The UMS Scheduler Lists

Each UMS scheduler maintains five lists that support the work of scheduling threads: a worker list, a runnable list, a waiter list, an I/O list, and a timer list. Each of these plays a different role, and nodes are frequently moved between lists.

The Worker List

The worker list is the list of available UMS workers. A UMS worker is an abstraction of the thread/fiber concept and allows either to be used without the rest of the code being aware of which is actually being used under the covers. As I said, one of the design goals of UMS was to provide support for fibers in such a way as not to require the core engine code to be concerned with whether the system was using fibers or threads. A UMS worker encapsulates a thread or fiber that will carry out tasks within the server and abstracts it such that the server does not have to be concerned (for the most part) with whether it is in thread mode or fiber mode. Throughout this chapter, I'll refer to UMS workers instead of threads or fibers.

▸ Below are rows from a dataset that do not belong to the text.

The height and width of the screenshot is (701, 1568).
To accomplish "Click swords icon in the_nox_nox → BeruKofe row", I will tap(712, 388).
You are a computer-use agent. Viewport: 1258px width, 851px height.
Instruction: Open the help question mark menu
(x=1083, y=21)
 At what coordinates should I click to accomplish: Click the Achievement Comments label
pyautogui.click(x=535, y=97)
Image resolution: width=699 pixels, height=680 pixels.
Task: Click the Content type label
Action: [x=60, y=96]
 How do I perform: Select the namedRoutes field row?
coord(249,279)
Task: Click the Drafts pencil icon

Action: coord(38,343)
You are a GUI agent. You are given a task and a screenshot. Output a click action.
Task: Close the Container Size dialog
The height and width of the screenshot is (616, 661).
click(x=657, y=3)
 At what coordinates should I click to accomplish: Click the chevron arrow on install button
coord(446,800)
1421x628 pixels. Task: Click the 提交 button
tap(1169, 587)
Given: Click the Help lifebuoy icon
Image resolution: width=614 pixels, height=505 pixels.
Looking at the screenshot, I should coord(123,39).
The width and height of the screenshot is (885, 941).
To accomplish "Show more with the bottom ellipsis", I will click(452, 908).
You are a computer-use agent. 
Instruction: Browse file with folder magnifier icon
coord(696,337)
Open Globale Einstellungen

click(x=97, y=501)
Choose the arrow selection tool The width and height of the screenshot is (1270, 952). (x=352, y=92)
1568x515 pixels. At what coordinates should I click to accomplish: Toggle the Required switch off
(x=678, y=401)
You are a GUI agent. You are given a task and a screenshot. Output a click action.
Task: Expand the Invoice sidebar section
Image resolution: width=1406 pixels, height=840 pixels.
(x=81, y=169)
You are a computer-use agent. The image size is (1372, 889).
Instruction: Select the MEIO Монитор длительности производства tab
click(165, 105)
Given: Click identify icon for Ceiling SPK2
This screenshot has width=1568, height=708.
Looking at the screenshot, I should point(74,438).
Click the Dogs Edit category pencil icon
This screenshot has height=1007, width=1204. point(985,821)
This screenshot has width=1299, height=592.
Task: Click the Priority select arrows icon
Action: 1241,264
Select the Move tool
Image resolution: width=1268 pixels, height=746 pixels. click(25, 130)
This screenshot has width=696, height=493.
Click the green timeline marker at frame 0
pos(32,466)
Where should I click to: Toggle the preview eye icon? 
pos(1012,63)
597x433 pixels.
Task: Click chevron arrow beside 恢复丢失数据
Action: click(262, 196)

If your SQL Server is in thread mode (the default), a UMS worker encapsulates a Windows thread object. If your server is in fiber mode, a UMS worker encapsulates a Windows fiber, the handling of which is actually implemented outside of the Windows kernel, as I mentioned in Chapter 3.

The Connection Process

When a client connects to SQL Server, it is assigned to a specific UMS scheduler. The selection heuristics are very basic: Whichever scheduler has the fewest number of associated connections gets the new connection. Once a connection is associated with a scheduler, it never leaves that scheduler.

Regardless of whether its associated scheduler is busy and there are inactive schedulers on the system, UMS will not move a spid between schedulers. This means that it's possible to design scenarios where SQL Server's support for symmetric multiprocessing is effectively thwarted because an application opens multiple persistent connections that do not perform a similar amount of work.

Say, for example, that you have a two-processor machine, and a SQL Server client application opens four persistent connections into the server, with two of those connections performing 90% of the work of the application. If those two connections end up on the same scheduler, you may see one CPU consistently pegged while the other remains relatively idle. The solution in this situation is to balance the load evenly across the connections and not to keep persistent connections when the workload is unbalanced. Disconnecting and reconnecting is the only way to move a spid from one scheduler to another. (This movement isn't guaranteed—a spid that disconnects and reconnects may end up on the same scheduler depending on the number of users on the other schedulers.)

Once a spid is assigned to a scheduler, what happens next depends on the status of the worker list and whether SQL Server's max worker threads configuration value has been reached. If a worker is available in the worker list, it picks up the connection request and processes it. If no worker is available and the max worker threads threshold has not been reached, a new worker is created, and it processes the request. If no workers are available and max worker threads has been reached, the connection request is placed on the waiter list and will be processed in FIFO order as workers become available.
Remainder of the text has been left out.